I was surprised to find what looks like a juvenile Blue Grosbeak in my photographs. I was listening to chip notes that sounded very metallic like a cardinal’s but wasn’t exactly sure who I was following with my lens in the photos below, due to the backlighting making it difficult to see. Blue Grosbeaks are not common at the Portage.
Just when I was about to give up on Robins, I did find the flock as I was heading out of the woods. I caught this one on its way to join a few others in the bare tree branches below. And way in the upper left is an Eastern Kingbird which otherwise would never have made it to the list. So it pays sometimes to take pictures of distant backlit birds.
Pretty well-disguised, I had to look at this photograph more than a few times before I could find the bird in it, which appears to be a young Gray Catbird. I heard several along the trail, but did not see the ones I heard.
My best close encounter was this juvenile male House Finch.
I have been looking for these Damselflies on the back trail that leads out to the train tracks and runs parallel to the river. This one was nice enough to stop and pose for me.
This young-looking House Wren was quite far away…

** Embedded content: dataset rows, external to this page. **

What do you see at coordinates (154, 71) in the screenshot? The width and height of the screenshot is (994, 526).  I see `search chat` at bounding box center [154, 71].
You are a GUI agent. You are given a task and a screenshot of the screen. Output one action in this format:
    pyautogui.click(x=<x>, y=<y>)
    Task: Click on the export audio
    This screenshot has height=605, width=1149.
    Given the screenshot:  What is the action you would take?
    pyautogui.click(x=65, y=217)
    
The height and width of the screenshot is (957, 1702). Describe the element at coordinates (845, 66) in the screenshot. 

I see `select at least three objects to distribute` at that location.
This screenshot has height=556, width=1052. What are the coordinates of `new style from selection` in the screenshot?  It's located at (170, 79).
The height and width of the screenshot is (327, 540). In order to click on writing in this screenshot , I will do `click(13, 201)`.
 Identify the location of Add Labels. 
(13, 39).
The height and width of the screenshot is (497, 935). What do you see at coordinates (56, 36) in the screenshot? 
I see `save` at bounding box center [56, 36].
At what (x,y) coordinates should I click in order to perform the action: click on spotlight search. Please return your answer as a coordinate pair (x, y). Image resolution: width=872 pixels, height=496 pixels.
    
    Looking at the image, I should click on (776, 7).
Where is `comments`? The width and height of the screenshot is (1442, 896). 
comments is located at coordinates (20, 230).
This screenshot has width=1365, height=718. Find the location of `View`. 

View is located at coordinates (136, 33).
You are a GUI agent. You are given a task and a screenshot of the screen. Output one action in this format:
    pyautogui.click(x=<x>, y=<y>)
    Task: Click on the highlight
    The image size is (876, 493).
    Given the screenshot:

Even farther away was a flock of birds that, until I could blow them up on my laptop later, I couldn’t identify. They turned out to be Cedar Waxwings.
I have become more interested in the plant life that seems to be forever changing at the Portage as more and more invasive species are removed. Having said that, there’s still a potpourri of natives and non-natives. The distant fruits on the left appear to be Pokeweed. The pink flowers in the upper righthand corner are persicaria longiseta which I have been pulling out of my yard for years, as it is non-native (it seems to have a million common names, among them, Oriental Lady’s Thumb). The white flowers are White Snakeroot which I have also been pulling out of my yard before they ever got to bloom. It’s native but weedy.
We’re in a moderate drought again, with periodic promises of rain that so far have not amounted to much.
One more photo of the Silver Spotted Skipper which, in this cropping, at least, makes me appreciate Giant Ragweed a bit more.
I have seven more days of work. It seems hard to believe.
I didn’t go out this morning because I wanted to be home for the “live” videotaped broadcast of Unity Temple’s last virtual service. My friend Linda Rios and I contributed with our musical offering recorded about a month ago, after several false starts and some procrastination. We played Schubert’s Sonatine in D Major for the Prelude and two other shorter pieces: Hommage a J.S. Bach by Hans Andre-Stamm for the anthem and Wait There by Yiruma for the postlude. We will be going back to live services which to be streamed online, but without the congregation as originally planned. The choir also had its first rehearsal outdoors in another church’s garden, complete with chairs set up, a keyboard for the accompanist, new music to learn and a cicada chorus which never stopped singing. We are going to continue to rehearse in this format until we run out of daylight, I guess. See what happens…
I know I am always making promises but I will be back with more from previous Portage visits – before fall migration clamors for my remaining disk space.